Sometimes job candidates shade their applications somewhat. Leave one job a little later, start another a little sooner so that the one in between where they got fired does not make an appearance. But there is a point where you can go too far.
According to SHL, a company that provides psychometric assessment and development solutions, almost 80 per cent of the HR professionals surveyed in Singapore, Malaysia and Hong Kong think that candidates deliberately mislead organisations about their qualifications or skills.
Note China is not included in that list. Not because all applicants there are full of purity and honesty. But because the survey did not extend that far.
Of the interviewers about 62% have actually encountered a candidate who had fiddled qualification.
Such figures are generally higher — by as much as 35% — than in Australia, the United States and the United Kingdom, where a similar study was carried out six months ago. (In fact, in Australia, the writer had the happy job of vetting applications to a newspaper. Just taking out the ones that could not spell in English reduced the task considerably.)
SHL’s sales and marketing vice-president (Asia-Pacific) Chng Poh Hwa suggested that this high figure, could be put down to the region’s greater emphasis on paper qualifications. Hence, more job-seekers might be tempted to embellish their resumes.
Chng Poh Hwa said, ‘In ancient China, for example, people were selected into government or administrative service based on the Imperial Examinations.’
Credit Suisse had a fund manager on its payroll for six months, only to find out that he did not hold an MBA and law degree, as he had claimed.

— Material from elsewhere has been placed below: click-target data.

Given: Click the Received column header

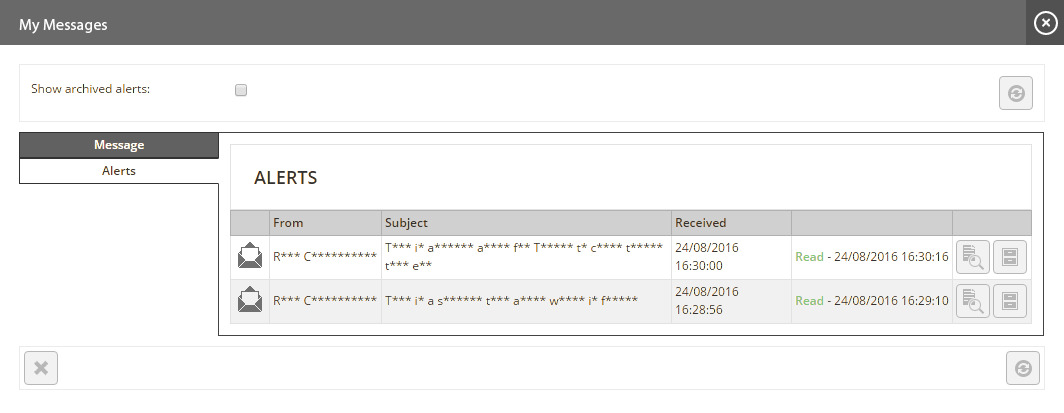Looking at the screenshot, I should 731,222.
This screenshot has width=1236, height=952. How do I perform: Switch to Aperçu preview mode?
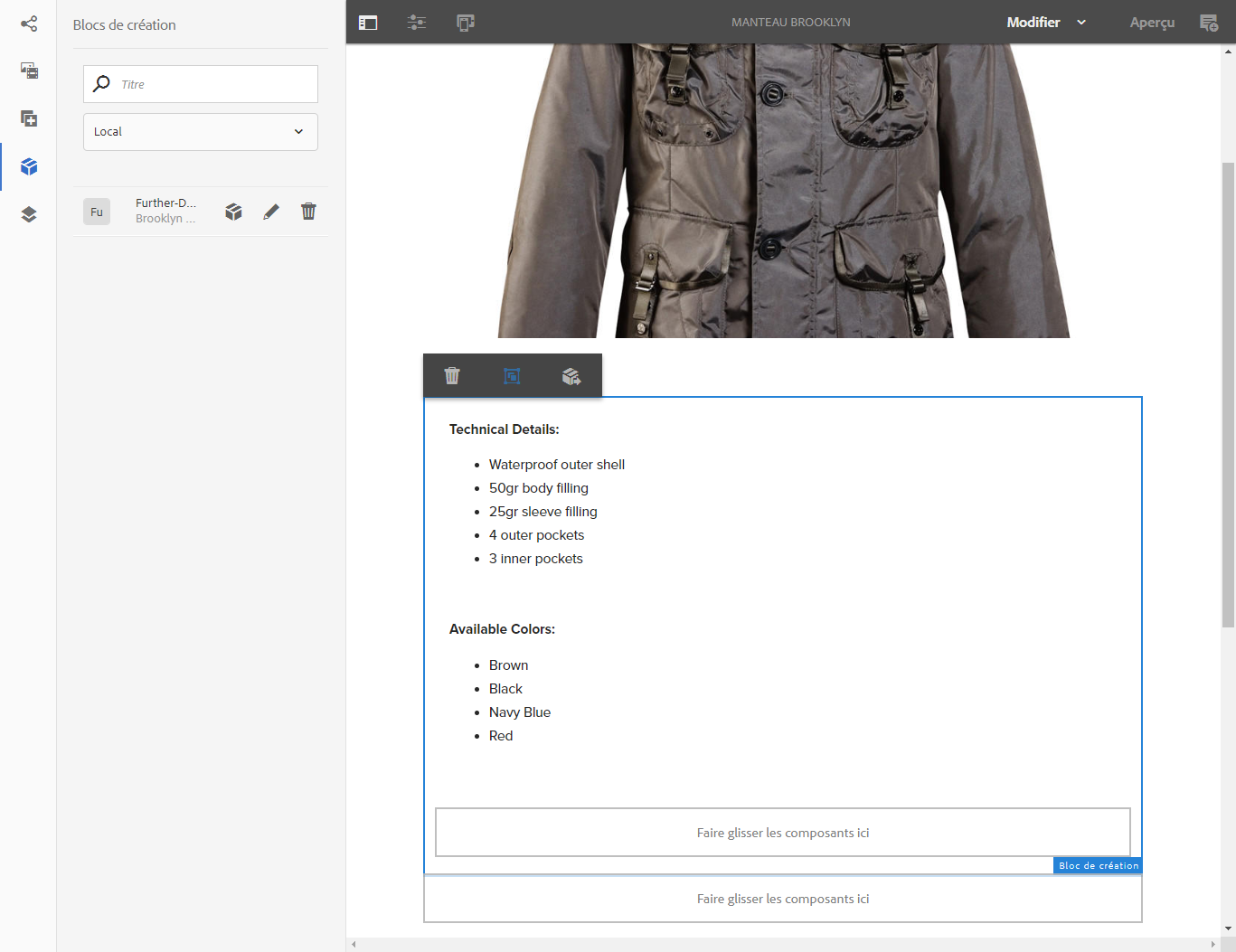click(1152, 23)

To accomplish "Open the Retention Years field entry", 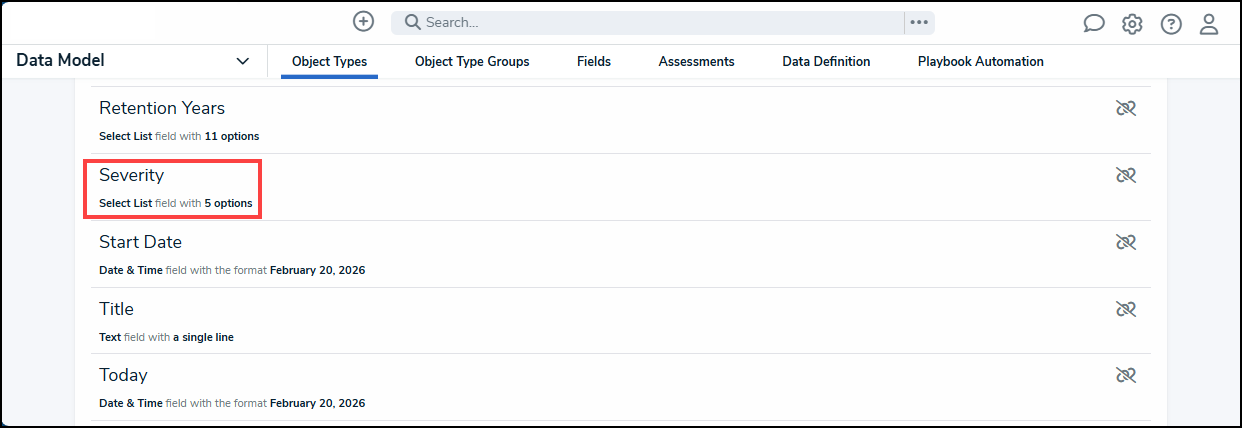I will (162, 109).
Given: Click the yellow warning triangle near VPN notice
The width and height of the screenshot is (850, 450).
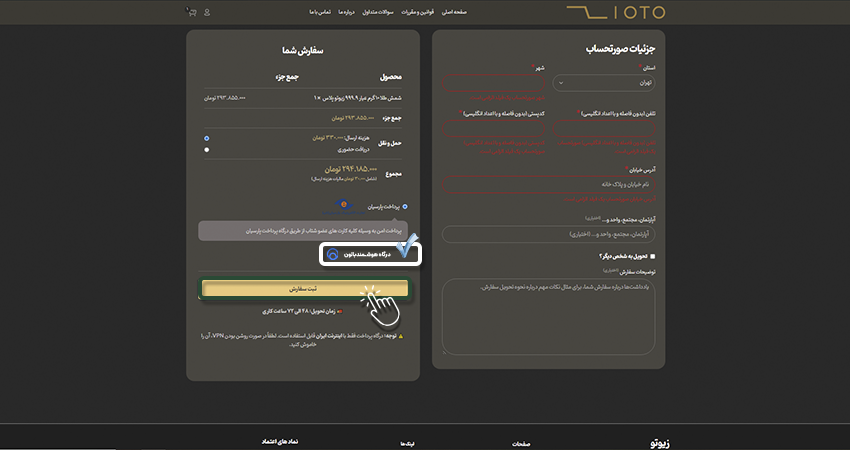Looking at the screenshot, I should coord(401,336).
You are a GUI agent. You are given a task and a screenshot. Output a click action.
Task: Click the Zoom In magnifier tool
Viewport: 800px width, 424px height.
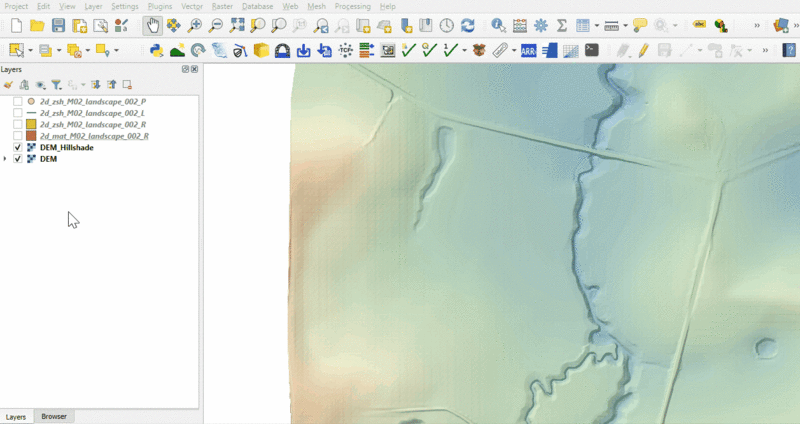[x=195, y=26]
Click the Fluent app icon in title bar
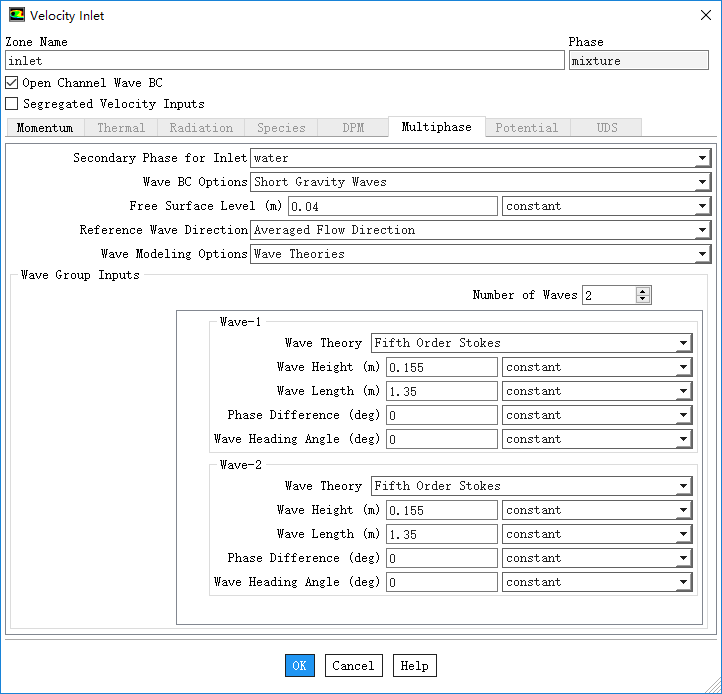This screenshot has width=722, height=694. click(16, 15)
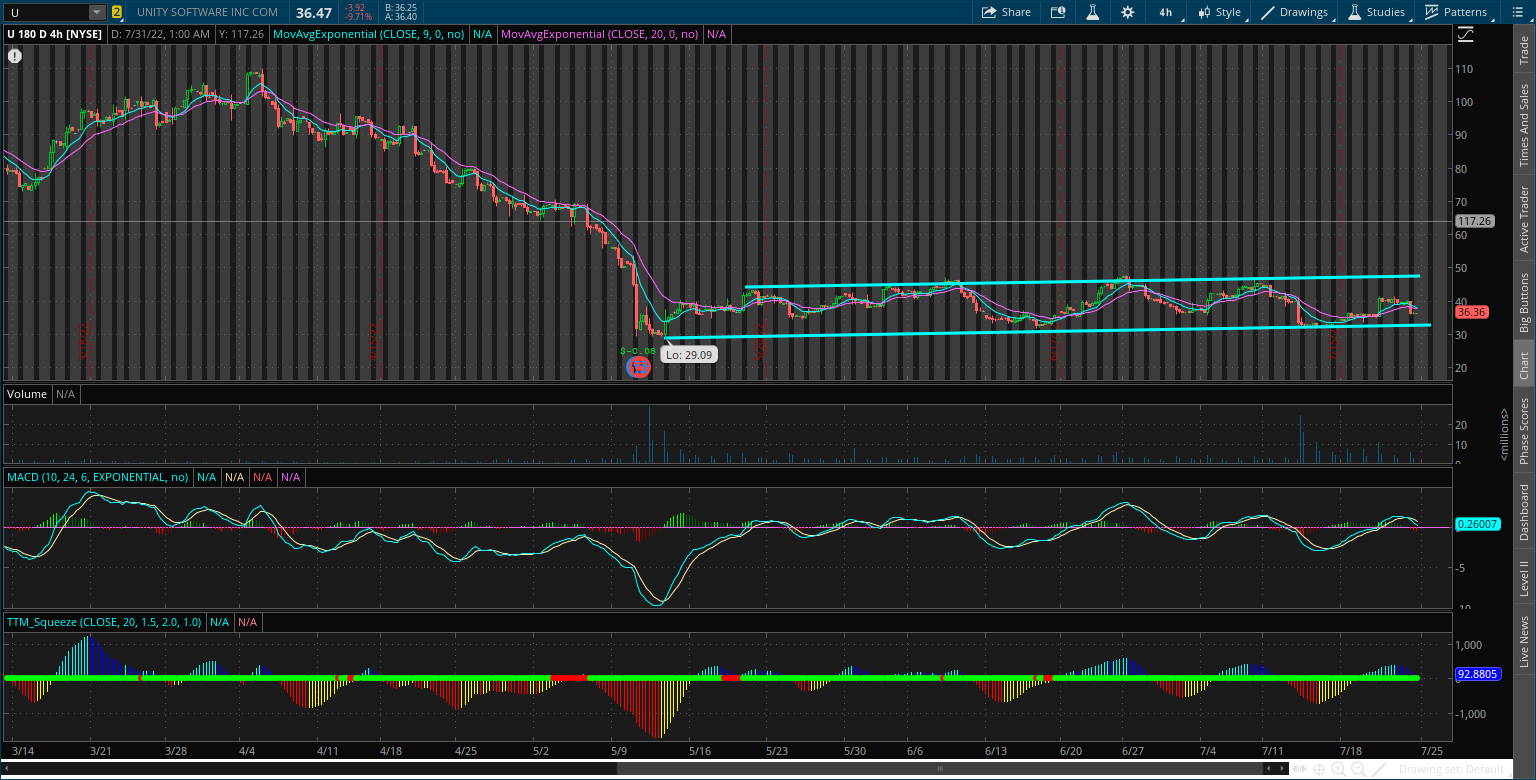This screenshot has width=1536, height=780.
Task: Toggle the MACD N/A overlay label
Action: [x=207, y=477]
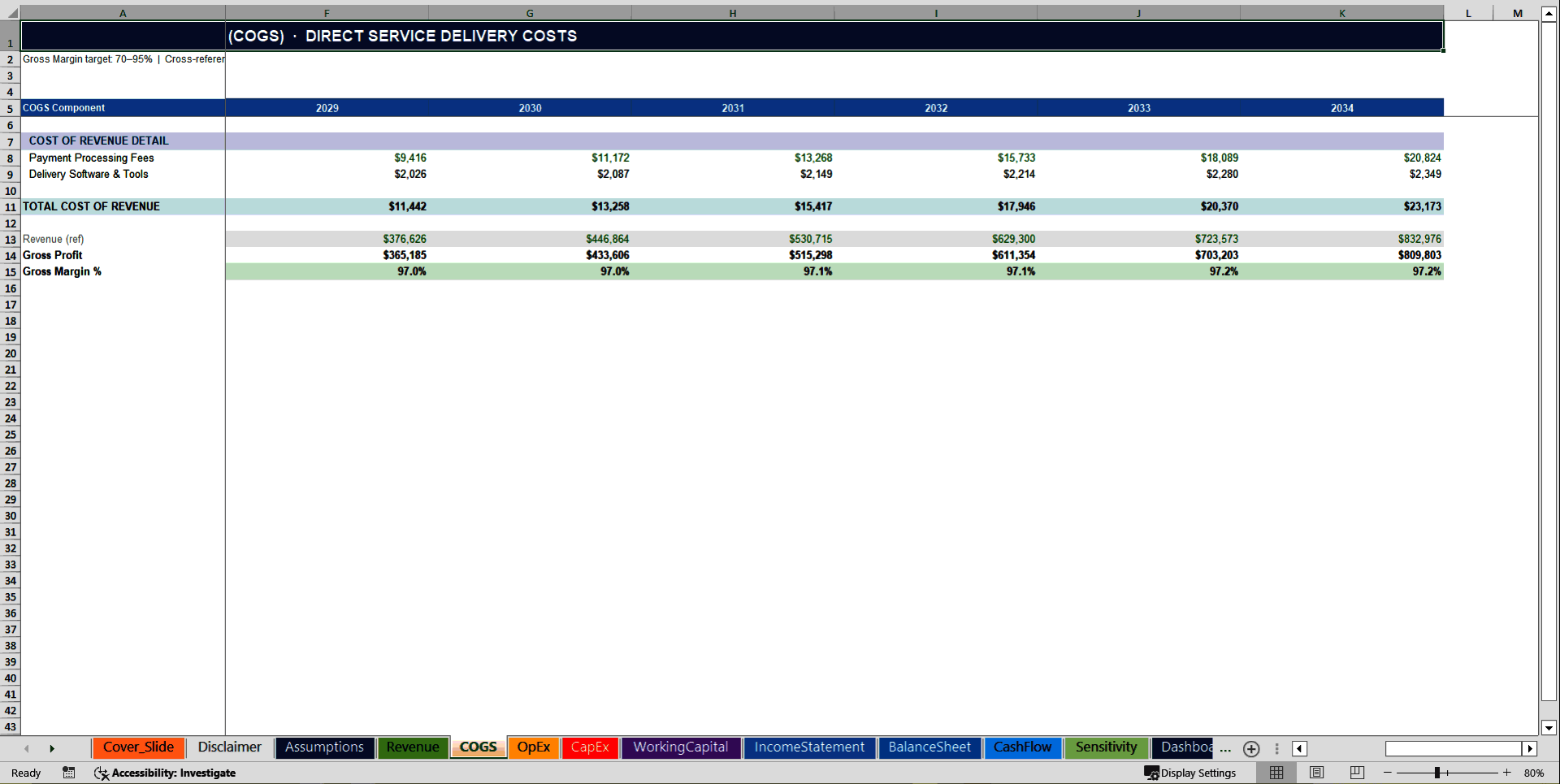Select the Total Cost of Revenue row header

tap(10, 206)
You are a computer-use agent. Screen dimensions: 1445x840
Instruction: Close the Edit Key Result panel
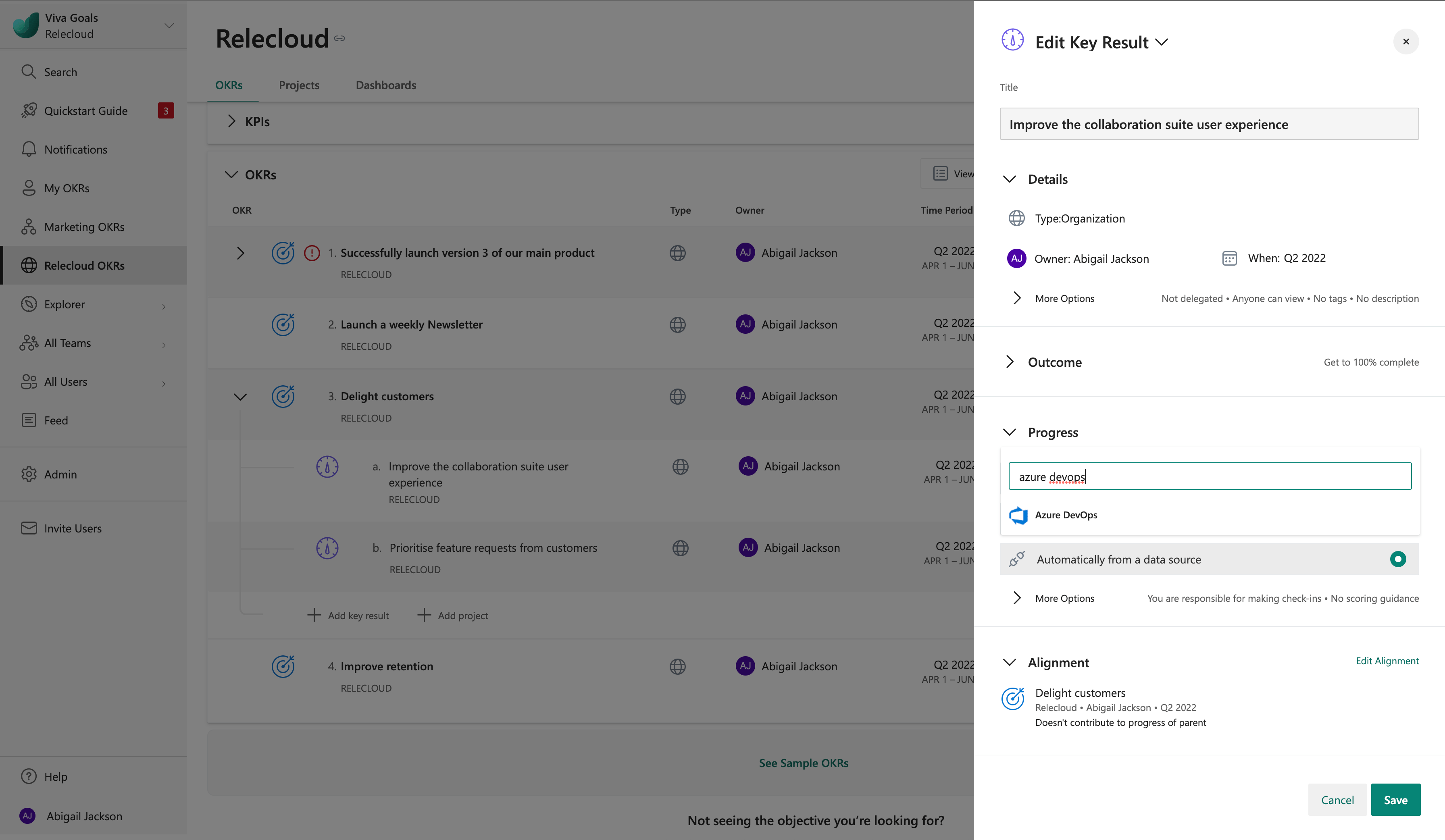(1405, 41)
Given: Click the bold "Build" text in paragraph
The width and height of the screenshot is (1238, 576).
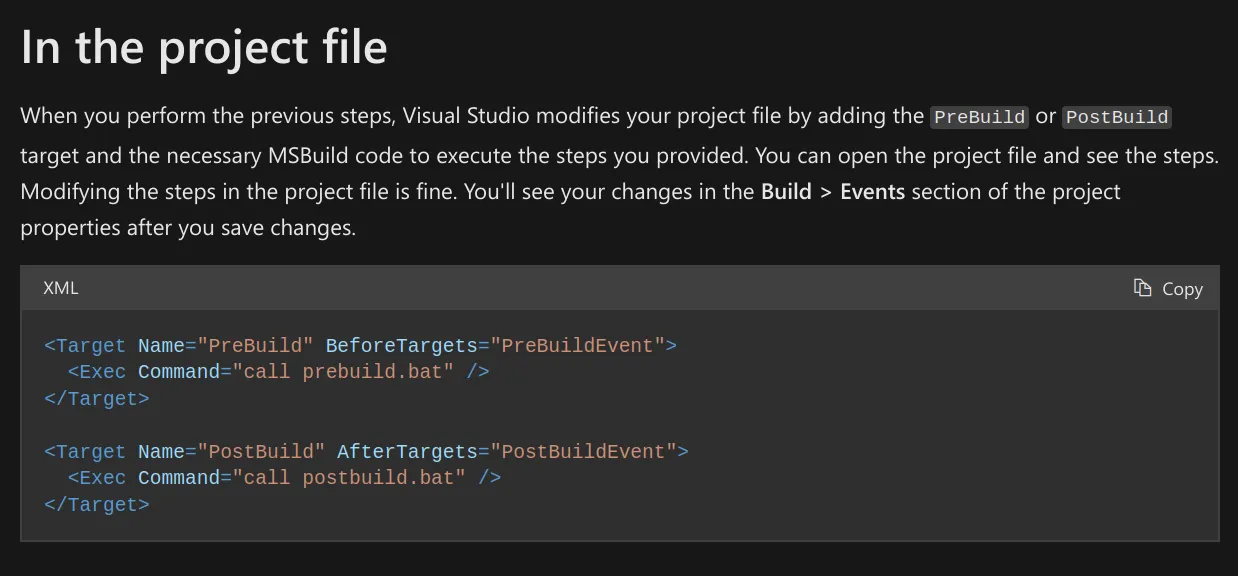Looking at the screenshot, I should 786,191.
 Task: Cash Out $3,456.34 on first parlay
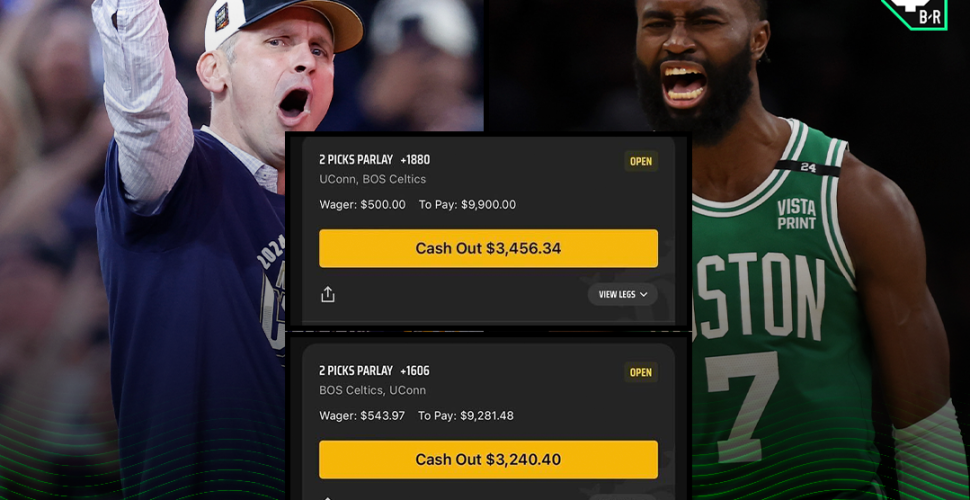point(488,249)
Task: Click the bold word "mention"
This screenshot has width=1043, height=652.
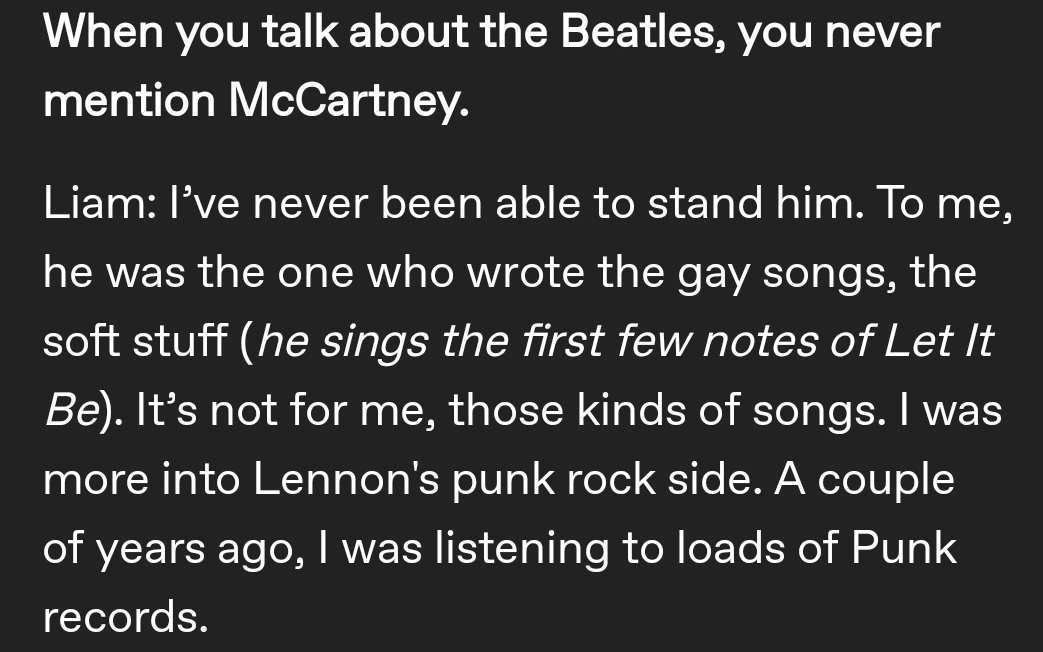Action: point(130,101)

It is now seeking to recover the salaries it had paid out to him, on top of $820,000 the bank had to pay a couple for his alleged mishandling of their funds.
One way to sift out these charlatans, according to SHL’s director of product management Nick Hallwood, is through psychometric tests which, among other things, determine a candidate’s numerical and linguistic abilities, as well as his personality.
He said, ‘Candidates can do the first round of psychometric tests in their own homes or cybercafes. If they do well enough, the companies can invite them to their offices for the second stage, where they will take a 10-minute verification test while waiting for their interviews. If there are inconsistencies between that and the first test, they will be flagged.
‘I could fake a first-class degree certificate in Mathematics and hope to get away with that. But if I’m asked to take a verified test, I’m going to be forced to demonstrate my abilities.’